Strange how former super-soldiers inevitably leave the army and set up crappy bars or barely successful farms. Even Chris "Bravo Two-Zero" Ryan managed to forge a new career in the media and acquire a heap of cash as a terrible novelist, and he's most successful for taking part in a massive fuck-up. Here the hero is Kashima, presumably a former wonderboy, because he's chosen for one of the most important missions ever - to save the World. Imagine that!
Two years ago, some experimental Magnetic Shield technology actually sent a modern Japanese armoured unit back in time by mistake. This is all thanks to a "Time Slip", and since the actors actually say it in English, it's obviously not a phrase in the Japanese language. I'm not convinced it exists in English either, but some hot female scientist says it's real and she must know what she's on about because it was all her idea.
Now, thanks to some unknown events in the past, a black hole threatens everything in our time. A rescue mission is promptly assembled, and sent back to 1549 AD to rescue them or kill them if they've gone nuts (you'll never guess).
Question one must be : Why would you send your most cack-handed men back on a mission through time? I suppose it's one way of punishing them, bit it seems silly when they are ambushed time and again by that most ingenious of tricks - hiding in some grass. Soon, though, thanks to the galvanising effects of combat and the indomitable spirit of the Japanese soldier under duress, previously hopeless men become killing machines and start kicking some ancient ass. Having a fully-armed combat helicopter has nothing to do with it, though. Honestly.

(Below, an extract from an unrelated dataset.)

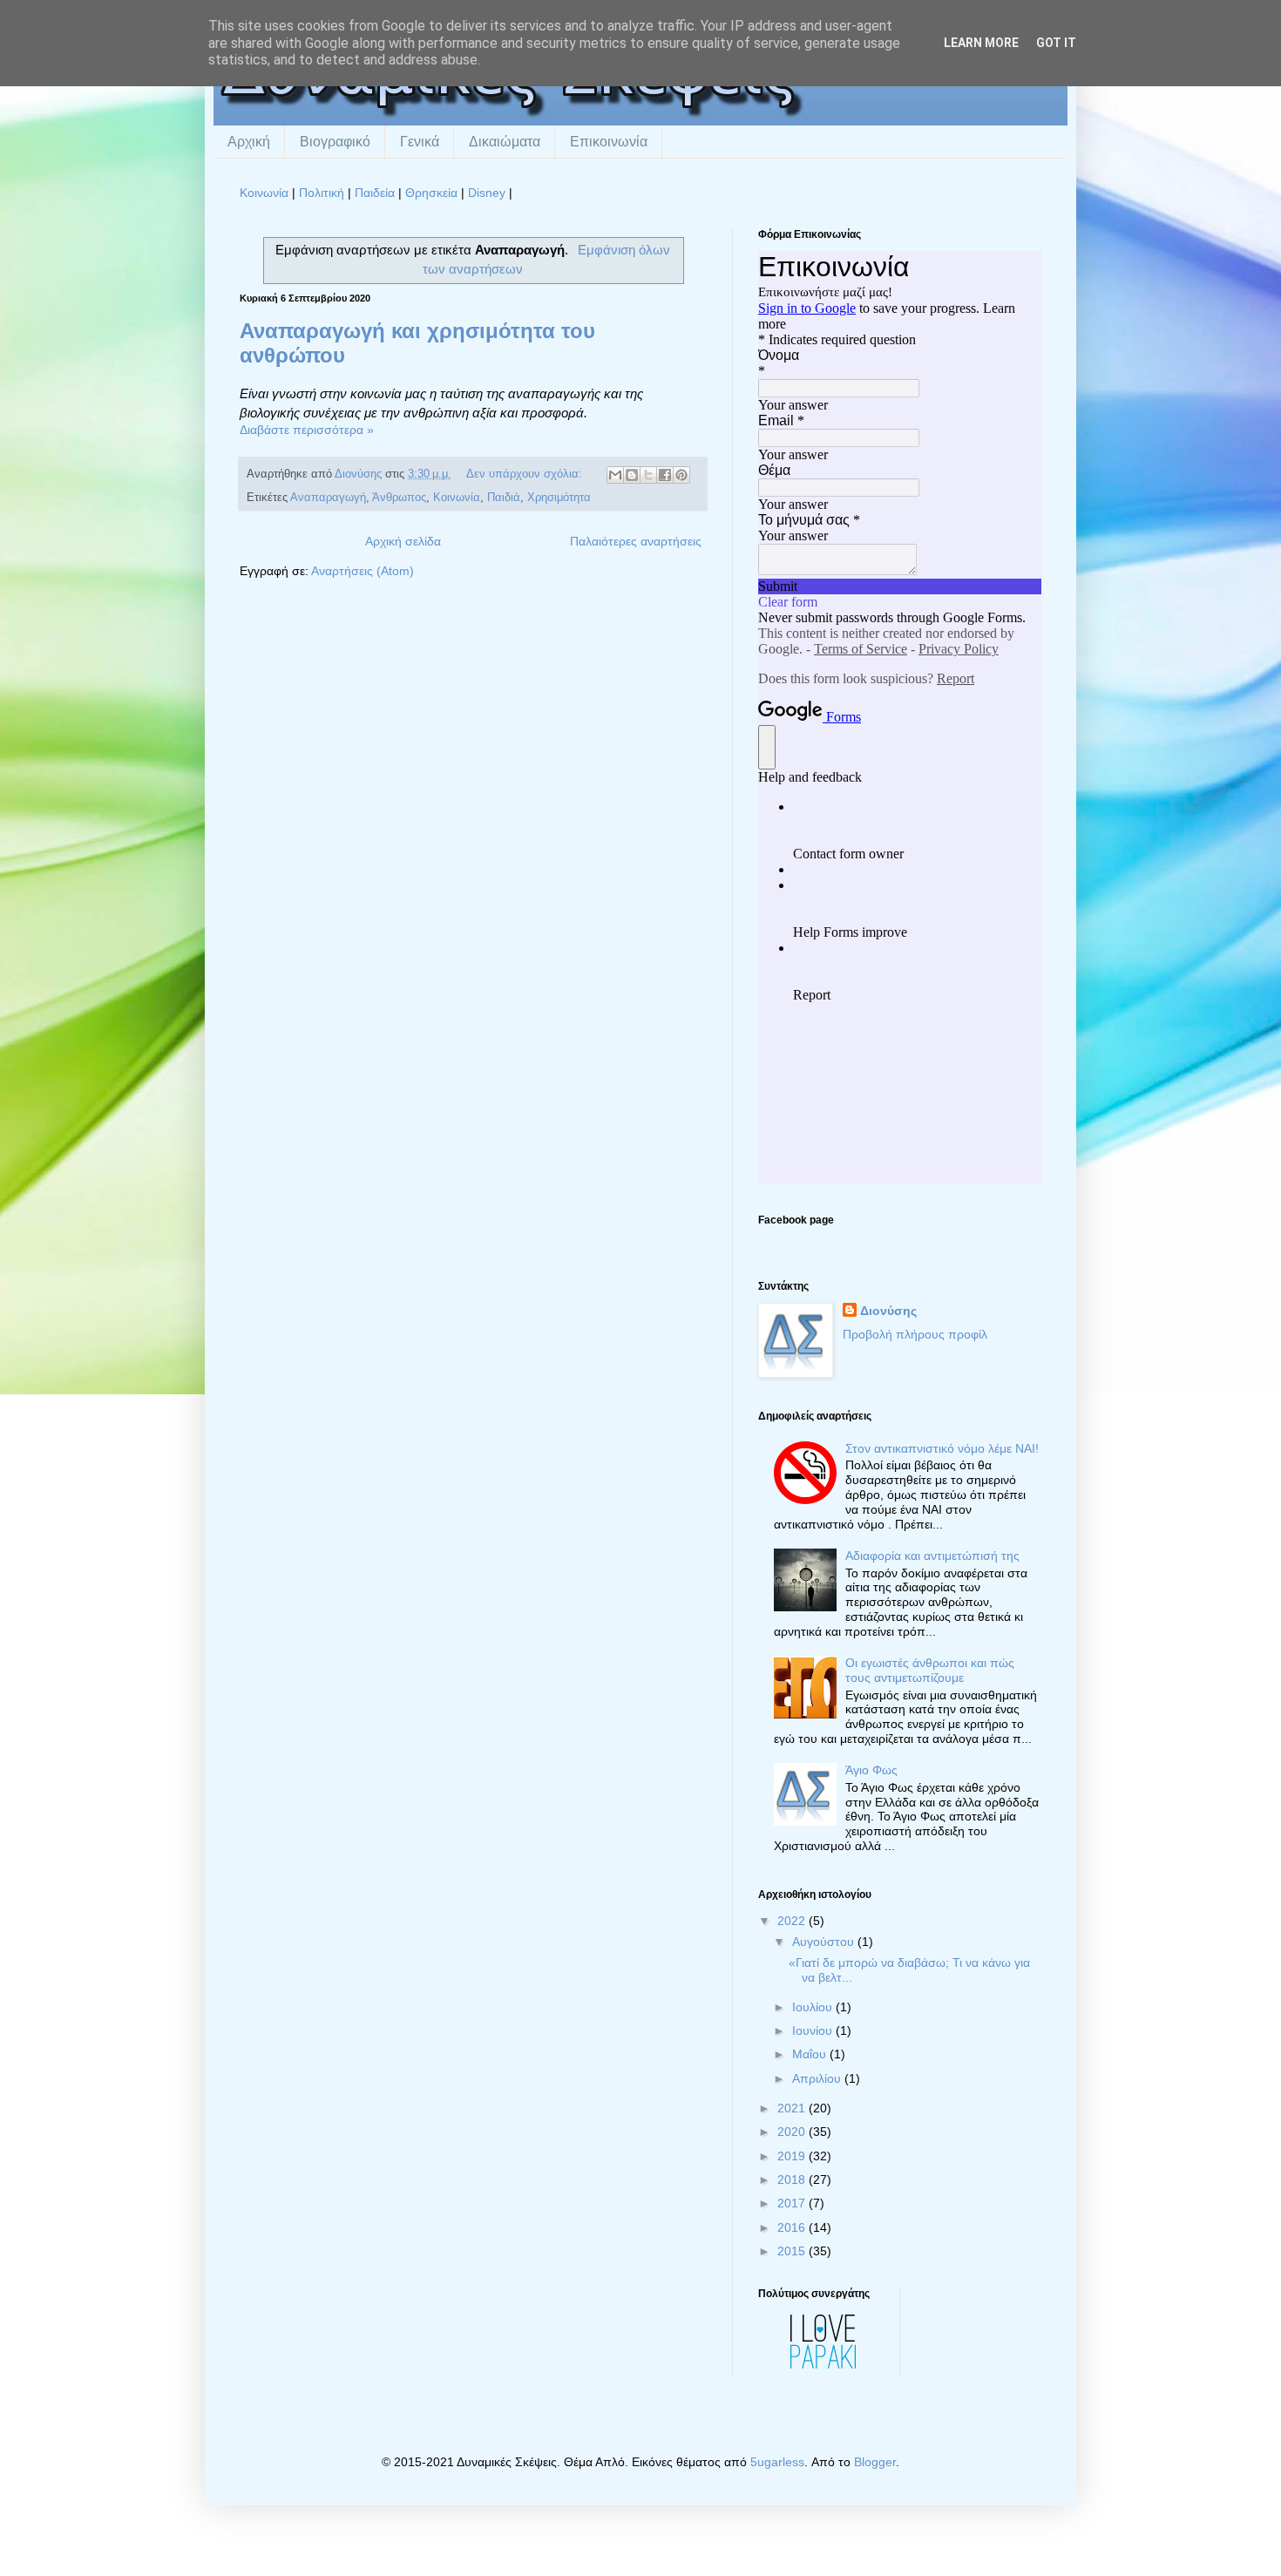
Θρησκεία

It's actually quite interesting to see how a modern armoured unit can be taken apart by Samurai, since it explains all the times when I've played the computer game 'Civilization' and have to watch my tanks get ripped apart by spearmen. To make things even harder on themselves, the army uses special non-lethal rounds, so as not to kill any of their ancestors and disrupt the future even more. The trouble is, the first lot through have set up home in the past and formed a Samurai clan of their own utilising a mixture of the new and the old, and even constructing a bleeding great oil refinery. This means trouble when they refuse to come back to 2005.

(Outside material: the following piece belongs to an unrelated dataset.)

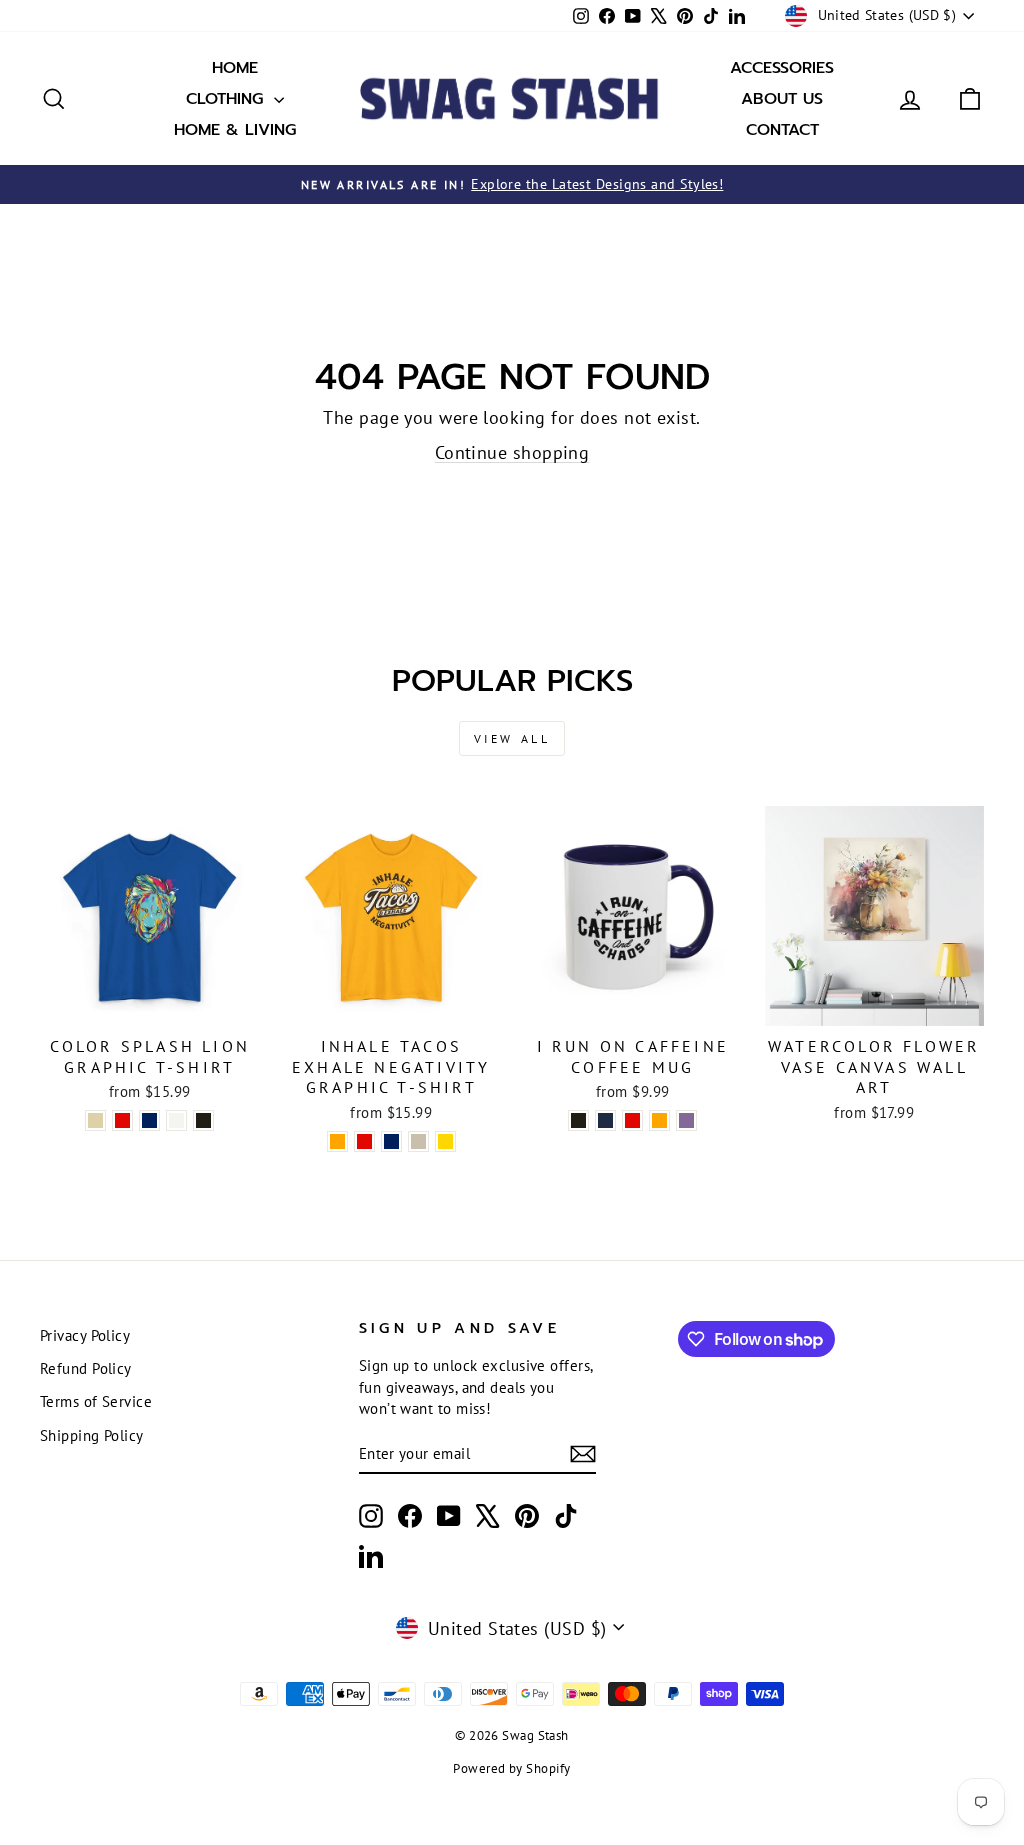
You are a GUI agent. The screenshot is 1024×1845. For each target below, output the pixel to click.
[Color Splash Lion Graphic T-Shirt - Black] (203, 1120)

As one might expect, this film is really just about the novelty value of watching a Samurai manning a .50 cal machine gun, or wielding an assault rifle. The plot is bobbins - nevertheless it whips along and you get to see all kinds of oddball action. Strangest of all is the way we are treated to close-up death scenes of some of the lesser characters, complete with stirring final words and live-action mourning - yet we hardly knew them. There is so little characterisation that we are expected to become attached to them purely because they are brave. Hell, I'd be brave too if I had a gun and my opponent had a sword.
Surprisingly, this is not the ultra-low budget film one might expect. The producers clearly spotted a niche in the market and have backed their horse handsomely (for the genre). For a film that is essentially "Samurai vs Marines" it has some nice costumes and good effects. There's lots of explosions, some Apache's getting hit with surface to air missiles and even a volcano. OK, it's not going to compete with Mission Impossible 3 or anything, but given the obvious handicap of the script, they've done alright.
I would recommend drinking heavily before watching this film. Also, it's utterly devoid of humour, so you'll need to find some of your own. Trust me, it's not difficult.
There is a great bonus extra on the DVD, a sort of mini-documentary covering the movie's promotion (referred to as a 'presentation' for some reason) which was planned like a military operation. That is to say, real soldiers in real APC's drive into Tokyo and park on a bit of red carpet while the star tells the assembled press what a great film it is. The lieutenant in charge is filmed giving some directions to his men, who spend most of their time coughing and fidgeting. I always thought the Japanese Army would be masters of discipline, but these guys are more like Kelly's Heroes. Despite being a rag-tag bunch, the Army takes itself incredibly seriously so the mission, essentially 'some vehicles driving down the motorway' is treated like a patrol in Basra.
One other thing - the promotional literature announces the flim as "Akira Kurosawa meets Francis Ford Coppola". That must be assuming that the two great men met and wrestled around in a pile of shit.